▶ [Given passage]
And here's how the service updates a content section:
# === BEHAVIOR === #
begin
system_model = "gpt-4o"
system_prompt = "#{identity}, #{language}, #{good_content}, #{writing_style} IMPROVE THE FOLLOWING BEHAVIOR SUMMARY FOR #{breed_name}: #{behavior}"
user_prompt = "IMPROVE THE BEHAVIOR SUMMARY FOR #{breed_name}. #{only_return_summary}"
assistant_prompt = "Here is the improved behavior summary:"
received_summary = thinking_service.answer(
system_model,
system_prompt,
user_prompt,
assistant_prompt,
max_tokens,
temperature,
presence_penalty,
frequency_penalty,
prompt_request
)
received_summary_text = received_summary[:text]
breed.update(behavior: received_summary_text)
puts "Behavior updated!"
rescue StandardError => e
puts "Error updating behavior: #{e}"
end
Challenges Faced
I made way too many tables
I should obviously have managed all in single table. Instead of having separate tables for each language I realized afterwards that should have managed all breeds in a single table with a language column to it. This was such a
Making human-like content required putting time into my prompts
One of the main challenges was ensuring the generated content was high-quality and didn't feel like it was written by a machine. We had to fine-tune the prompts and parameters to get the desired output.
Managing API Costs was a concern but turned out surprisingly cheap
Interacting with language models via APIs can be costly, especially when processing a large amount of content. This was made using gpt-4-turbo which costed around 80€ for all the content generated. However now there is better models available that would be cheaper and more efficient.

[Stored items]
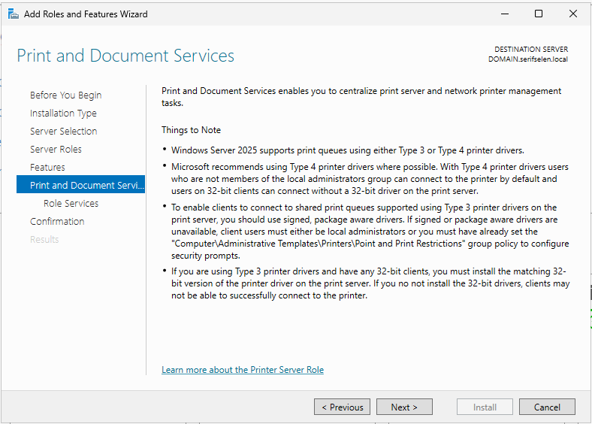Click the Things to Note heading
The image size is (592, 424).
tap(191, 130)
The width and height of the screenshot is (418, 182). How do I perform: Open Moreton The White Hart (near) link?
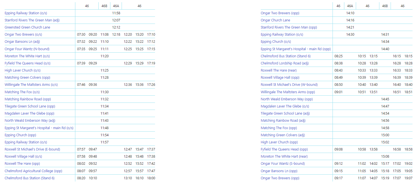[284, 157]
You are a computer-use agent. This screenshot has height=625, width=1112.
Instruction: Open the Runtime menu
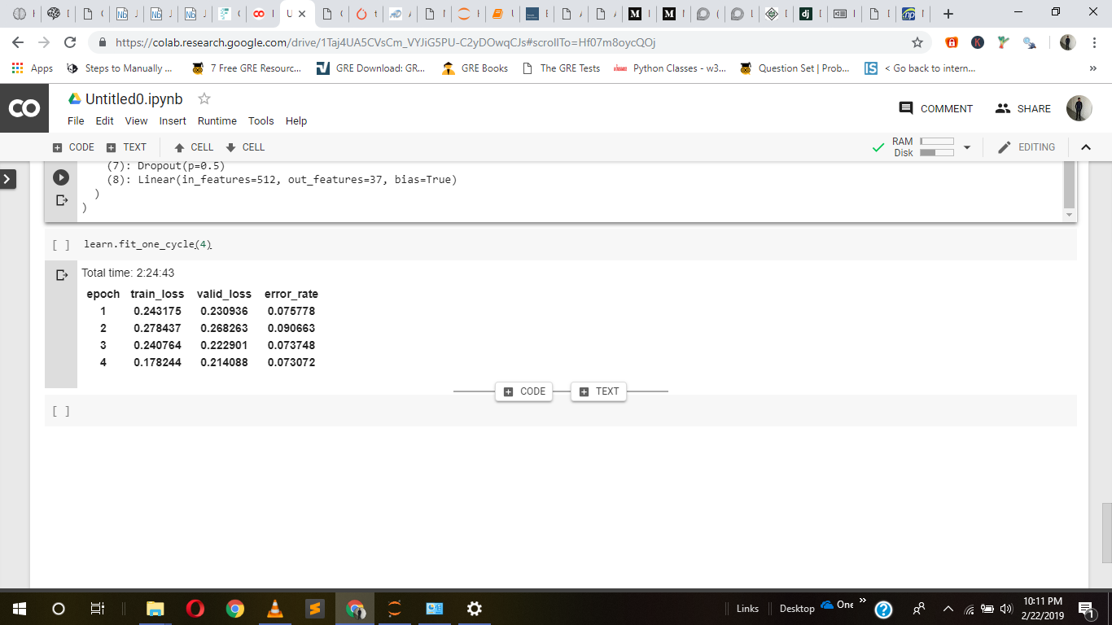pos(217,120)
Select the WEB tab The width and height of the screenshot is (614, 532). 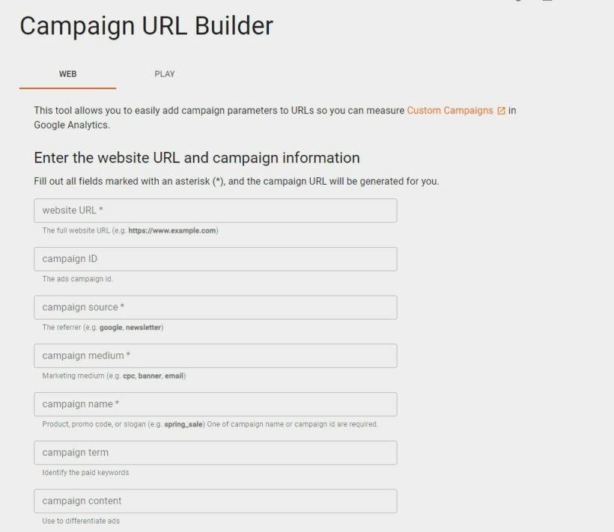67,74
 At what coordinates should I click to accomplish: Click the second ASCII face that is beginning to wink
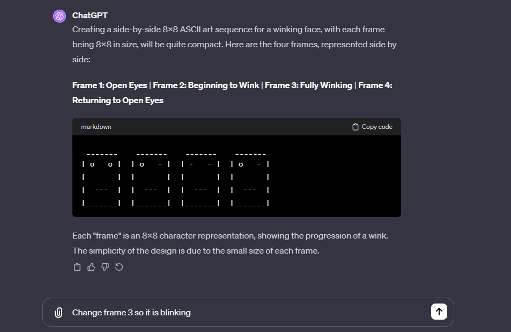[151, 179]
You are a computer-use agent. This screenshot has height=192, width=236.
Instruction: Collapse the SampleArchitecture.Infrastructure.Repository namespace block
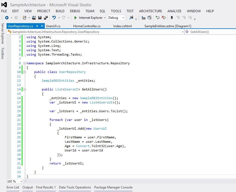(24, 63)
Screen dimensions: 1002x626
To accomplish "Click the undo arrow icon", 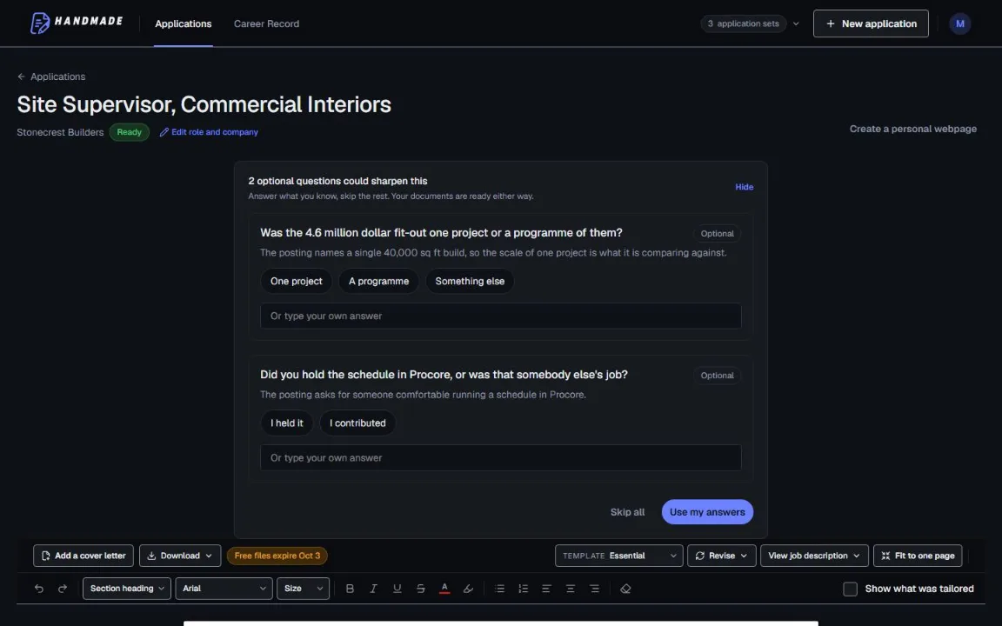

▶ [Your tasks]
a) Retype the passage about updating breed content between "received_summary_text = received_summary[:text]" and "the desired output.", inclusive.
b) List the challenge headings that appear under "Challenges Faced" in the passage about updating breed content.

▶ [Answers by task]
a)
received_summary_text = received_summary[:text]
breed.update(behavior: received_summary_text)
puts "Behavior updated!"
rescue StandardError => e
puts "Error updating behavior: #{e}"
end
Challenges Faced
I made way too many tables
I should obviously have managed all in single table. Instead of having separate tables for each language I realized afterwards that should have managed all breeds in a single table with a language column to it. This was such a
Making human-like content required putting time into my prompts
One of the main challenges was ensuring the generated content was high-quality and didn't feel like it was written by a machine. We had to fine-tune the prompts and parameters to get the desired output.

b)
- I made way too many tables
- Making human-like content required putting time into my prompts
- Managing API Costs was a concern but turned out surprisingly cheap